### [Task to carry out]
What lines of the data include the string "computer"? Copy them all.

### [Study material]

========

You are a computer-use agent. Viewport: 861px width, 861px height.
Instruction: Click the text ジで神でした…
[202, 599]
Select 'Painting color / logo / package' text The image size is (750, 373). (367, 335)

========

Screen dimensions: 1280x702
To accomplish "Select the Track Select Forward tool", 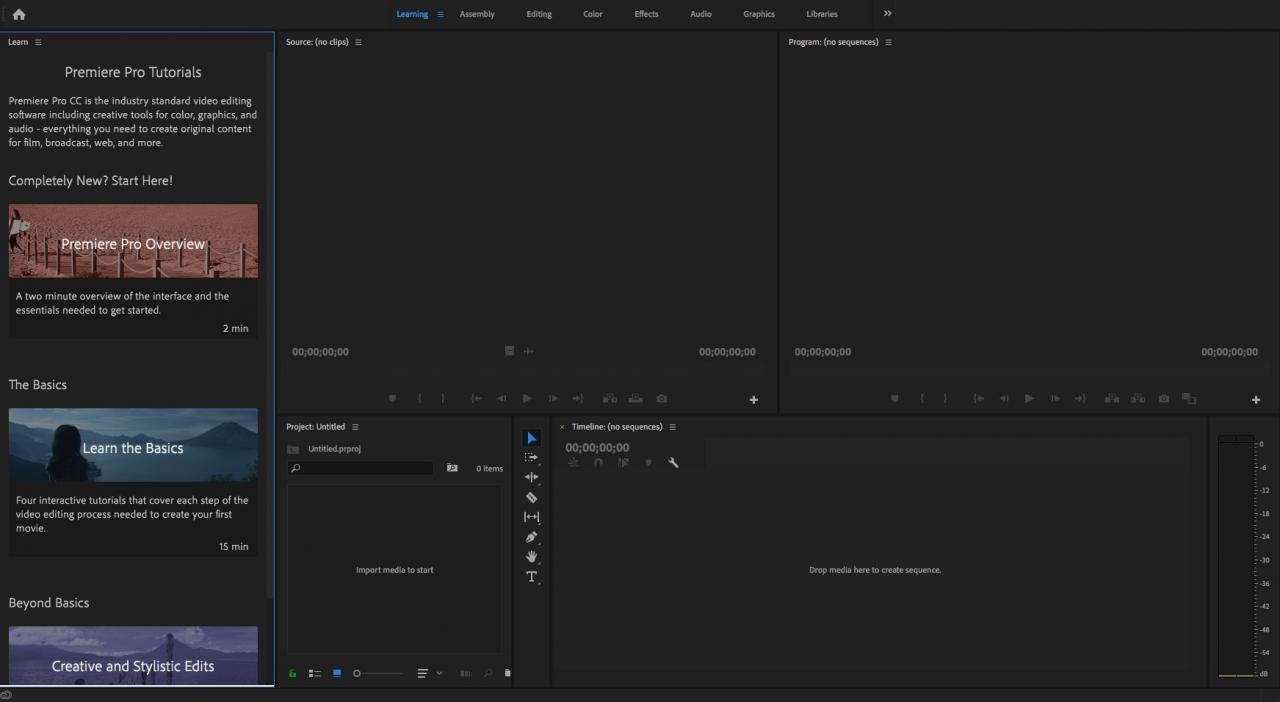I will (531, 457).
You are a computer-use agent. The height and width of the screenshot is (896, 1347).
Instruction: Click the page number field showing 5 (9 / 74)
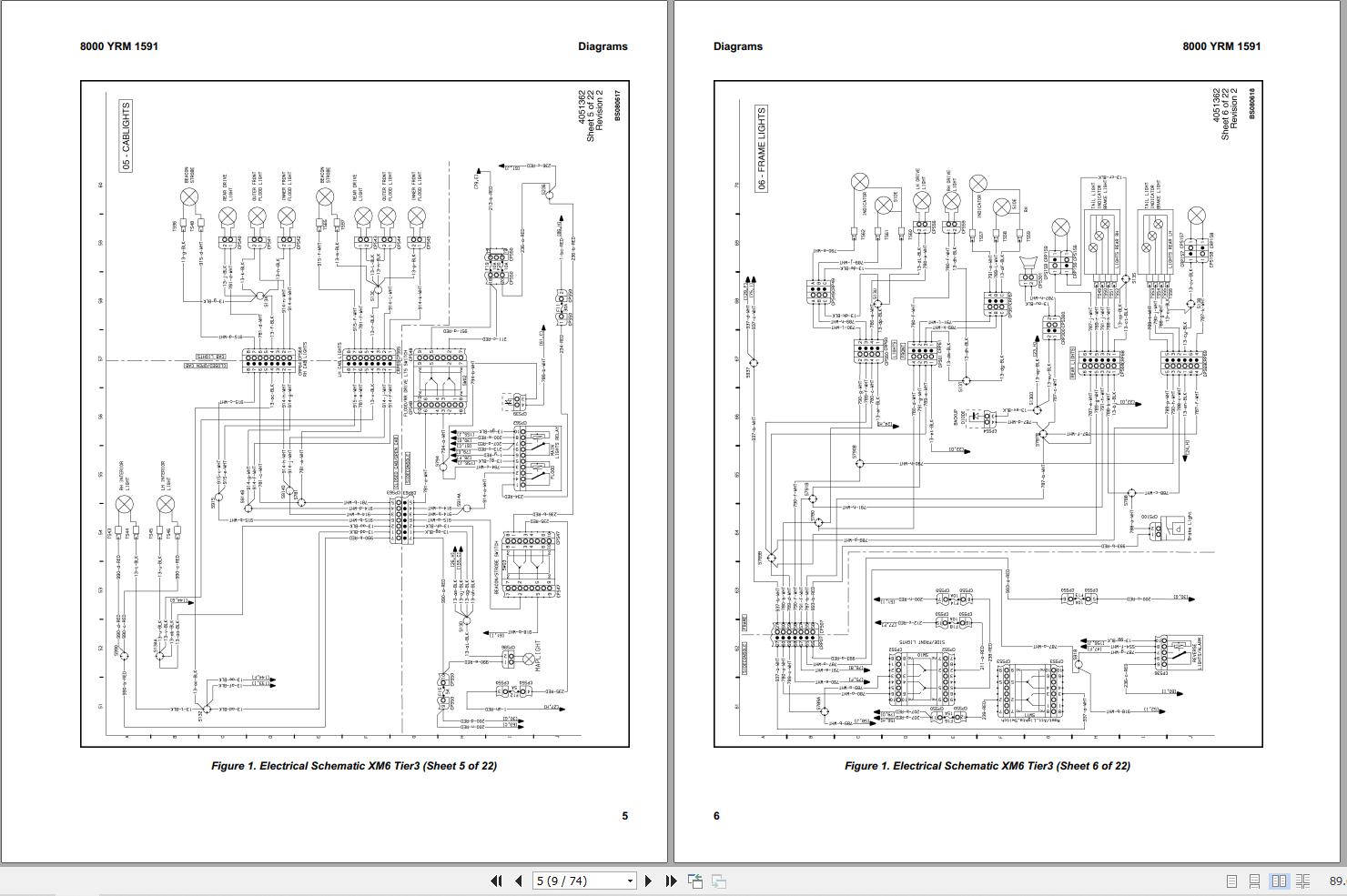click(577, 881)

========

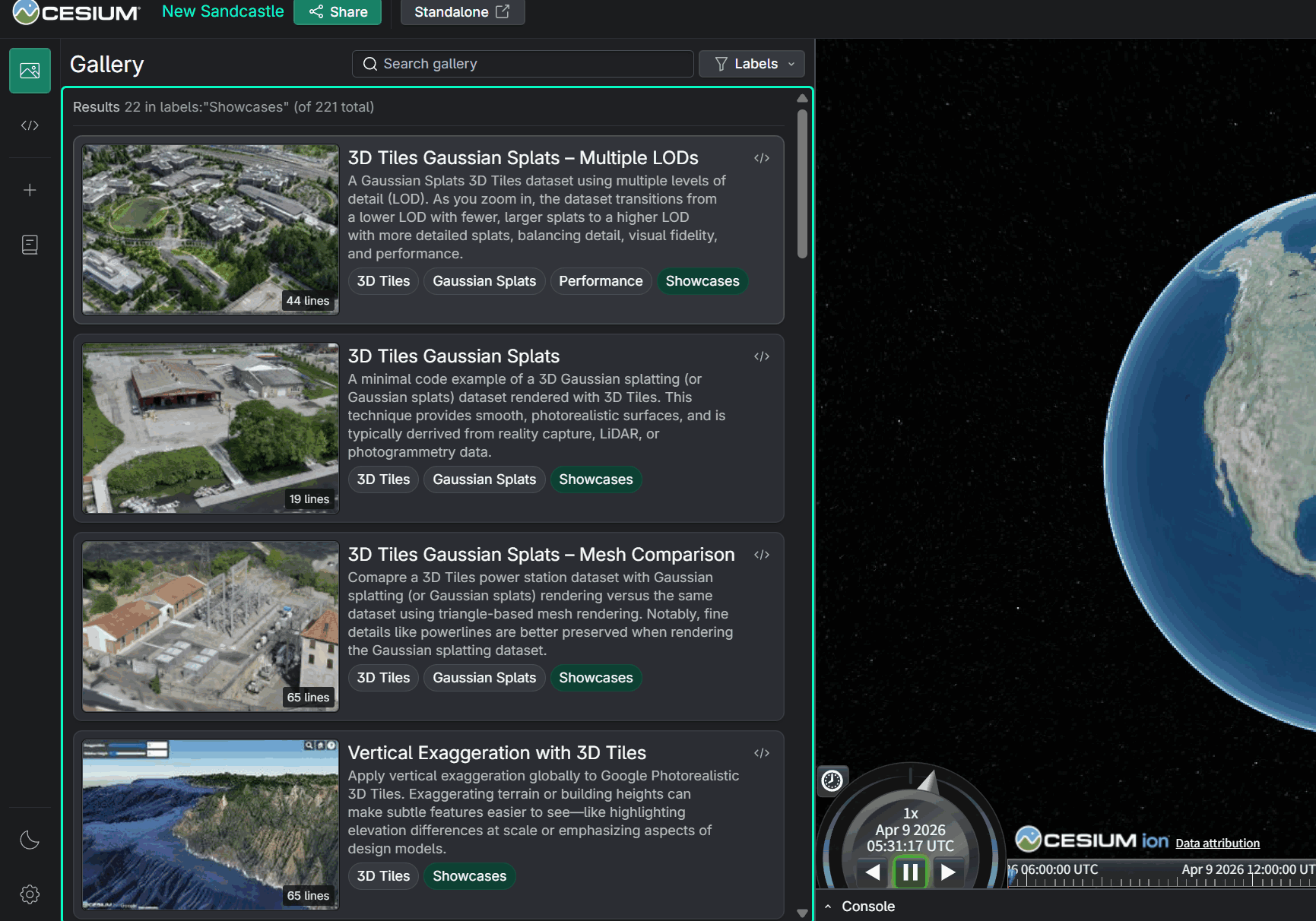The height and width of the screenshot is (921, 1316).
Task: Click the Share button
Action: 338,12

========

### [Output below]
You are a computer-use agent. Viewport: 861px width, 861px height.
You are a computer-use agent. The height and width of the screenshot is (896, 1347).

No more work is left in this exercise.